GIVEN INFORMATION Start Marker

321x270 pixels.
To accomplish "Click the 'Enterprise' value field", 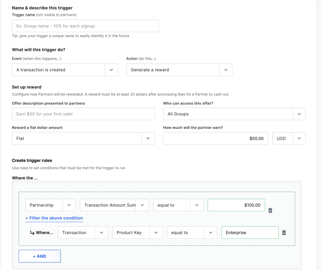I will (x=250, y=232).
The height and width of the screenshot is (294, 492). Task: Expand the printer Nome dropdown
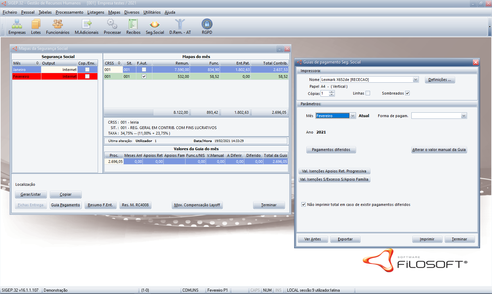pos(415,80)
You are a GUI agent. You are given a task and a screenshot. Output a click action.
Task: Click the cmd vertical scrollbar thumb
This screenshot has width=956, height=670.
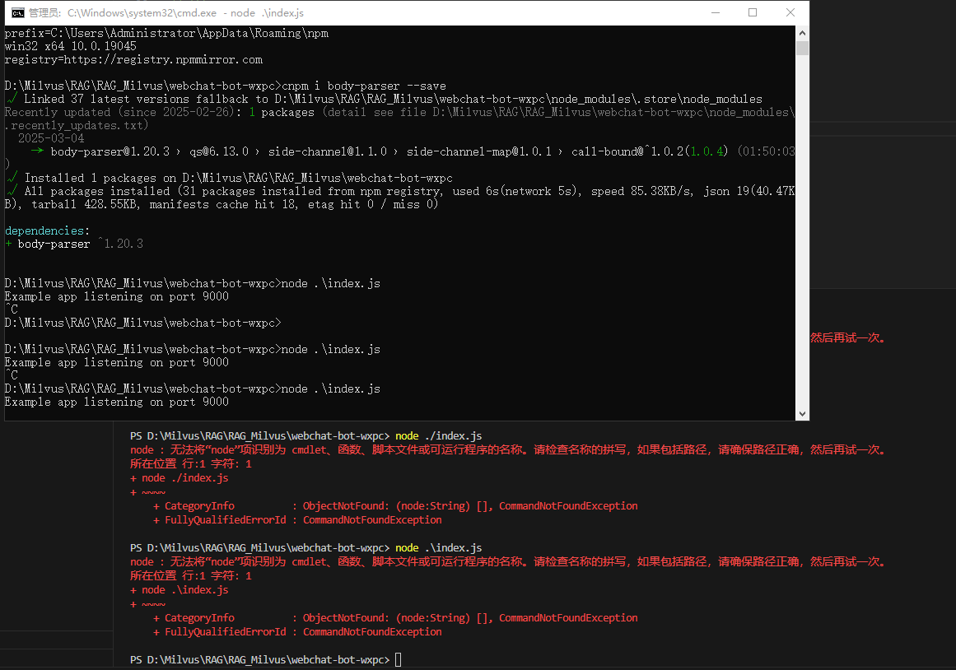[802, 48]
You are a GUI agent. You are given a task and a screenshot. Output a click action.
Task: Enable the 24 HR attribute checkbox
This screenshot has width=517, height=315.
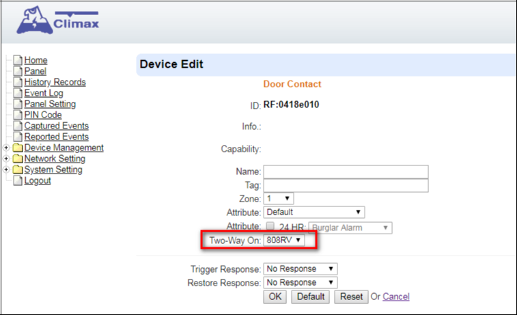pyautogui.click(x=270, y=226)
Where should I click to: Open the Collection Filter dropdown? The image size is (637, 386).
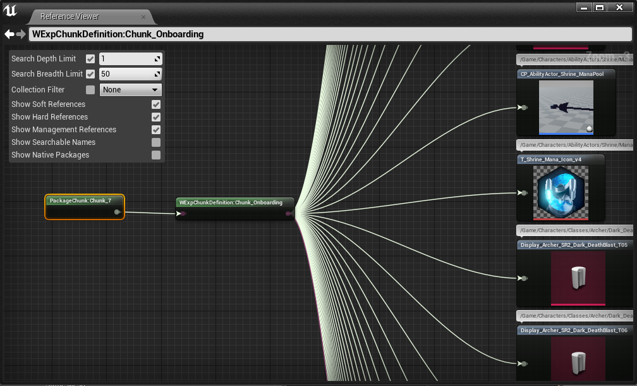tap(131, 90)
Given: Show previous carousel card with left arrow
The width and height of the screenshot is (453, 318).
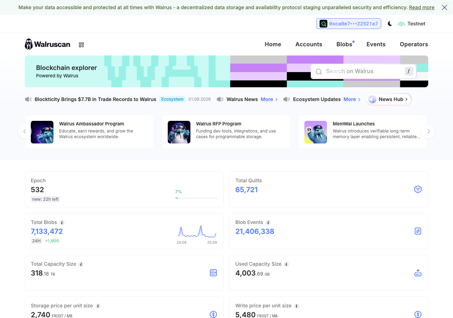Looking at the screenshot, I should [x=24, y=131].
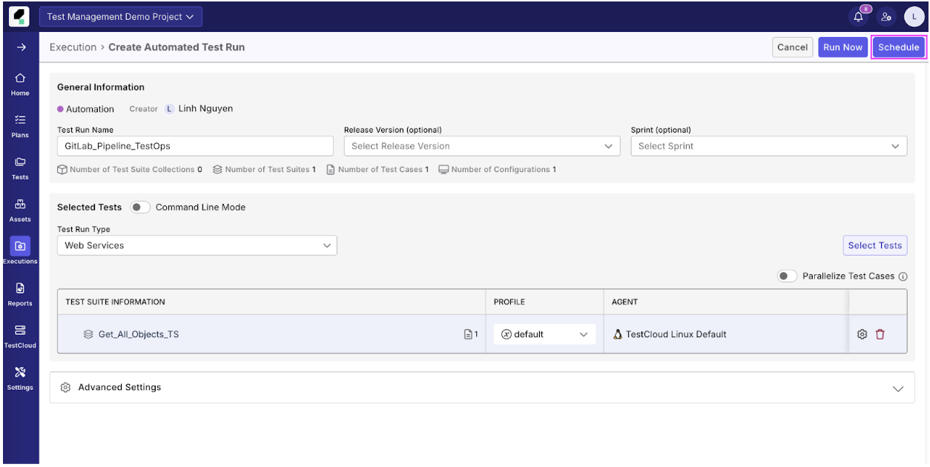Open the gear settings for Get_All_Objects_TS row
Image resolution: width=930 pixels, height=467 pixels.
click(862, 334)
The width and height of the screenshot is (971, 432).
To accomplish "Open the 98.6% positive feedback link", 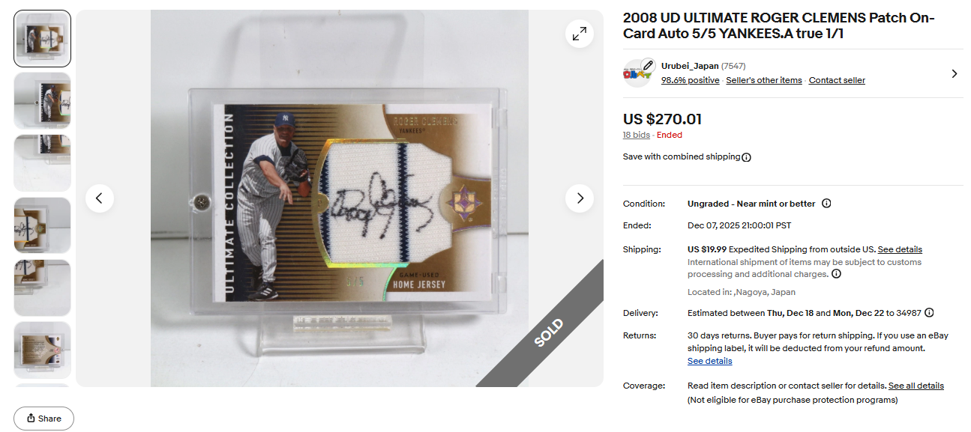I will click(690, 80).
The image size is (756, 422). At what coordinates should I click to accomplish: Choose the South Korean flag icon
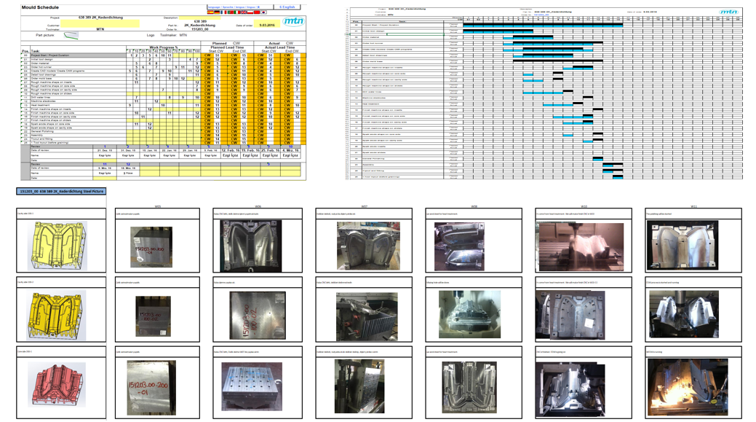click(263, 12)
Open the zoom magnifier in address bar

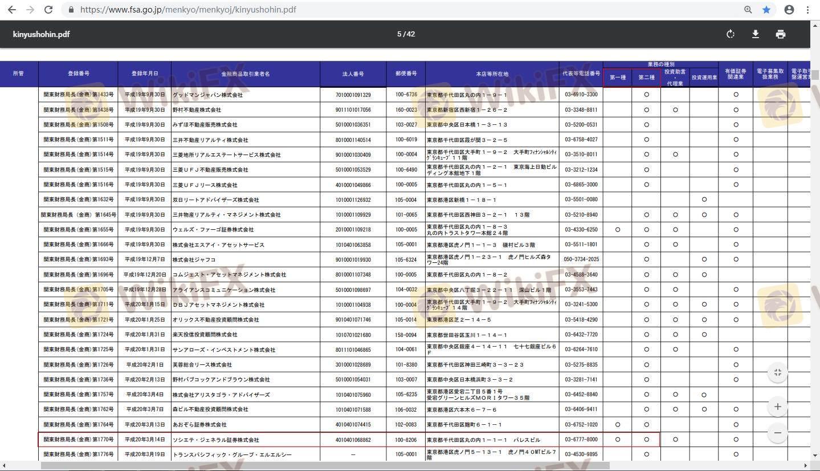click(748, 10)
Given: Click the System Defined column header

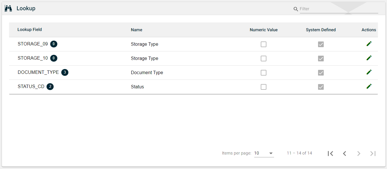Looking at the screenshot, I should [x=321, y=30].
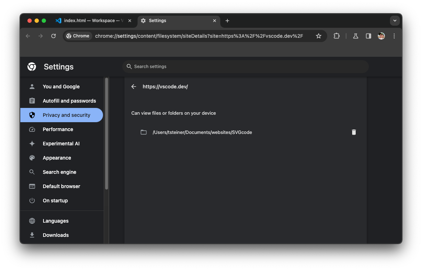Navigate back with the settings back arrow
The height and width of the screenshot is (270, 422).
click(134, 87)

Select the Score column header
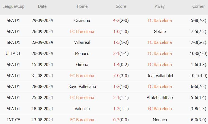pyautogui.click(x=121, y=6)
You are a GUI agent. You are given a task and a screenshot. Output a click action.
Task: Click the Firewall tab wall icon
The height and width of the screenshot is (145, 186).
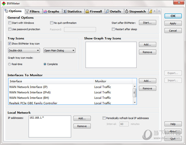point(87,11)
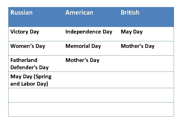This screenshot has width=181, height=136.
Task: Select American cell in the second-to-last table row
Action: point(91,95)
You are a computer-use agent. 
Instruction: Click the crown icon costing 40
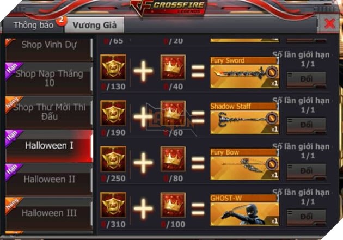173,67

GIVEN INFORMATION End Marker
GIVEN INFORMATION Start Marker

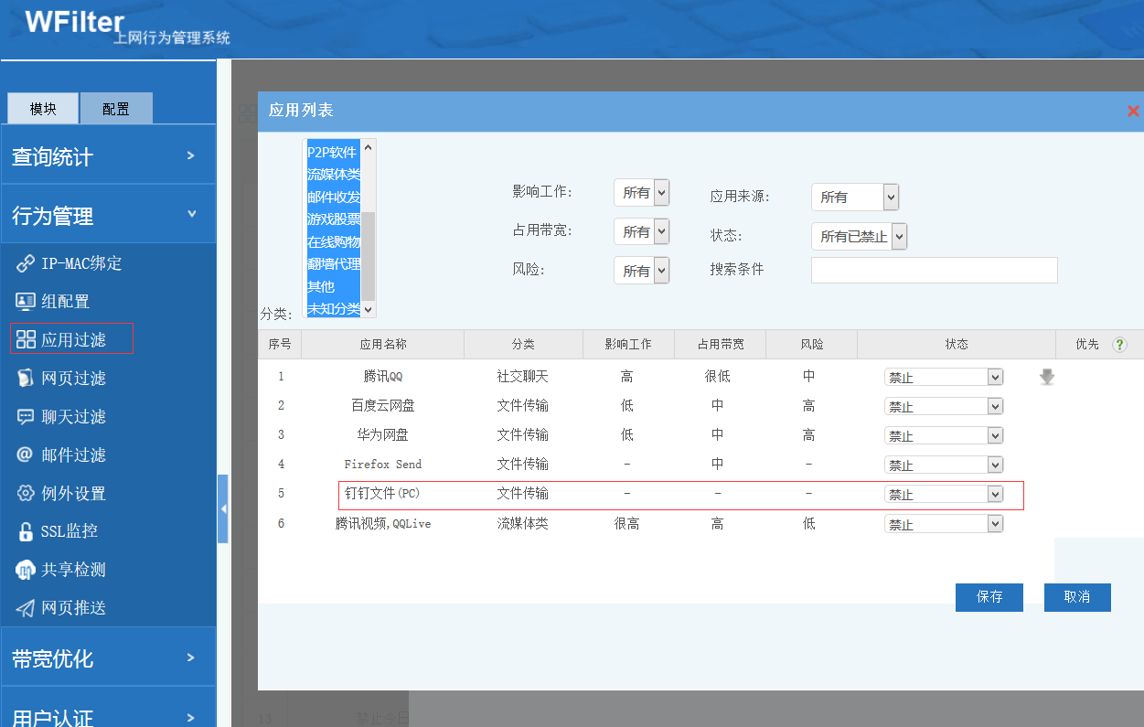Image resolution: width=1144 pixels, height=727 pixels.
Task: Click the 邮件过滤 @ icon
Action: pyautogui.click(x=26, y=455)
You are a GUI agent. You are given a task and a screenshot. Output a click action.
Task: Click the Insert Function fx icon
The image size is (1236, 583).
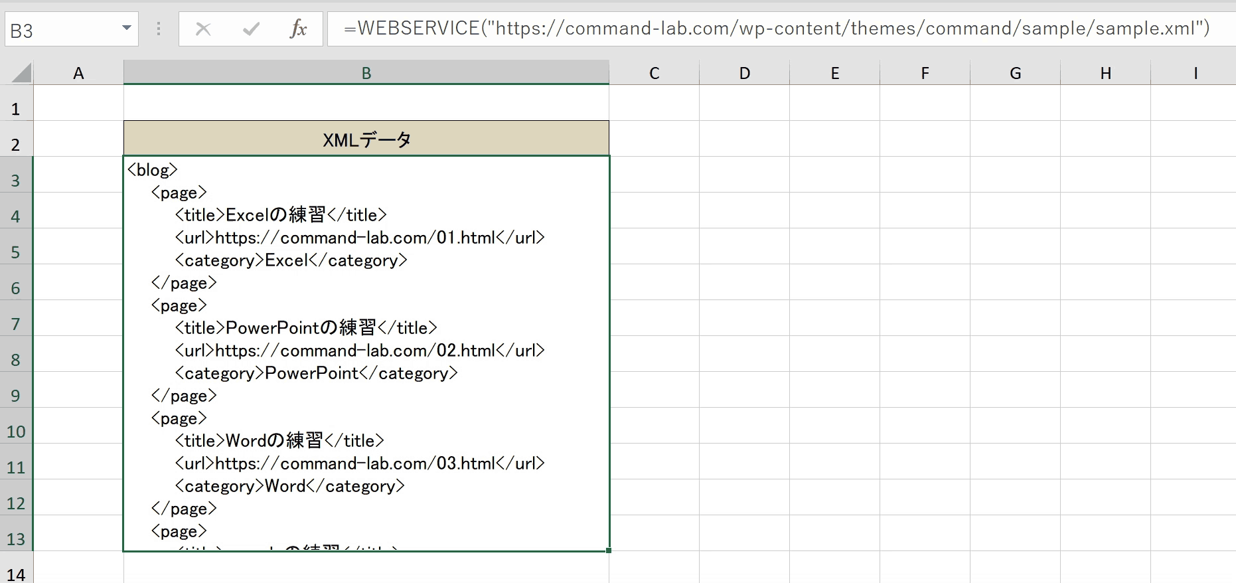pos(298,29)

GIVEN INFORMATION End Marker

Would you copy out, exactly and with no pictures, only the lines above from the one that contains "Task: Enable the 24 HR attribute checkbox" through the one that contains "Given: Show previous"?

> **RESPONSE AREA**:
Task: Enable the 24 HR attribute checkbox
This screenshot has width=517, height=315.
pyautogui.click(x=270, y=226)
Where should I click to: Open the Collection Filter dropdown? The image size is (637, 386).
tap(131, 90)
Given: Show previous carousel card with left arrow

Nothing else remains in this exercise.